● Data for this exercise:
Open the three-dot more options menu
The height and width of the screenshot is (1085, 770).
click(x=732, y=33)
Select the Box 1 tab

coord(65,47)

● Problem to work on: Can you rewrite these rows, substituting "panel" for "menu" and leaving everything else unchanged?

● Exercise result:
Open the three-dot more options panel
The height and width of the screenshot is (1085, 770).
click(x=732, y=33)
Select the Box 1 tab

coord(65,47)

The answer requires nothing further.